HOW TO COMPLETE THIS TASK: Which lines of the entries below contain the string "agent"? Copy each one.

TASK INPUT:
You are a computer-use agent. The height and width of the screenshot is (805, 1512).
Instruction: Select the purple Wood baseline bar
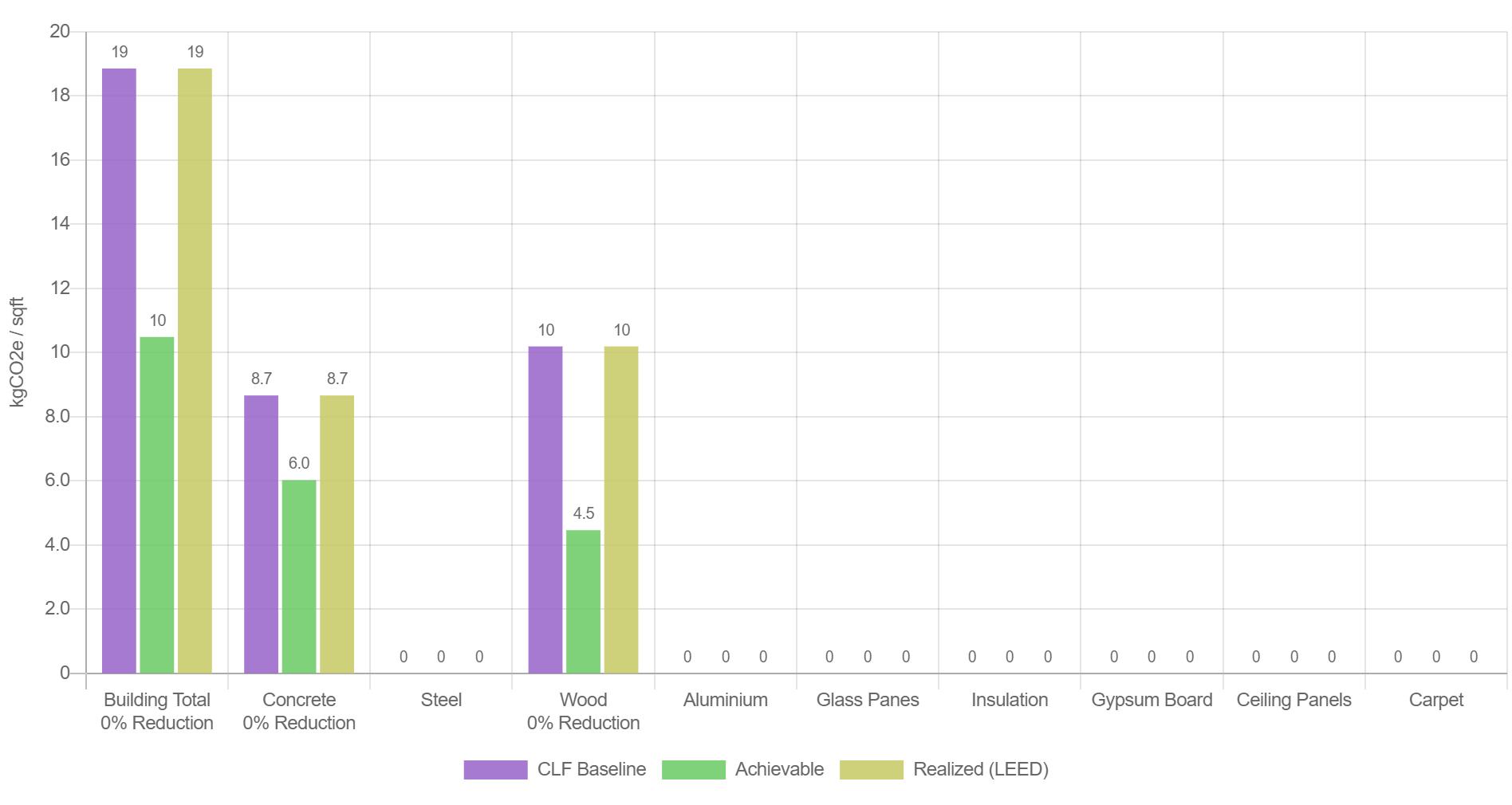545,510
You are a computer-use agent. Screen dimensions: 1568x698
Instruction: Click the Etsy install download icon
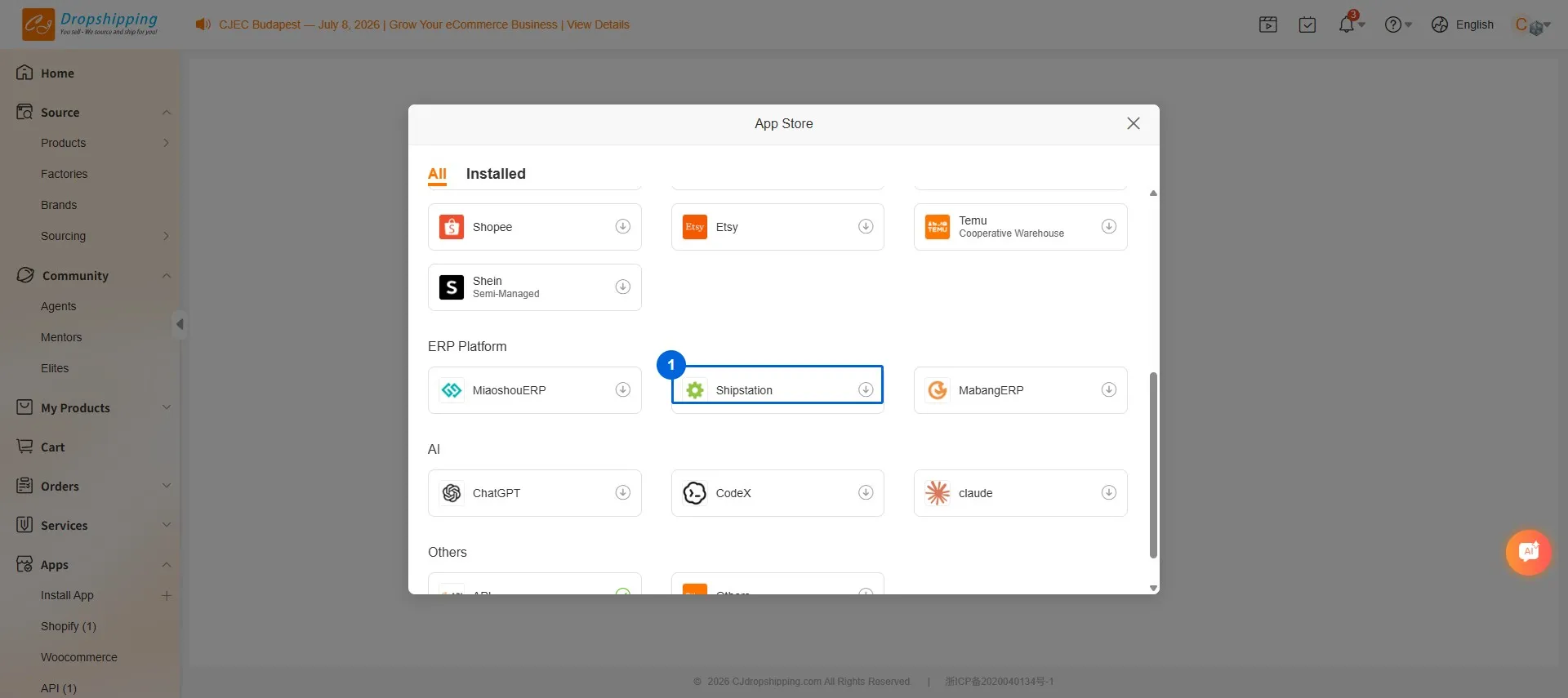click(866, 226)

EXPECTED ANSWER:
You are a computer-use agent. The height and width of the screenshot is (805, 1512).
You are a computer-use agent. Screen dimensions: 1568x698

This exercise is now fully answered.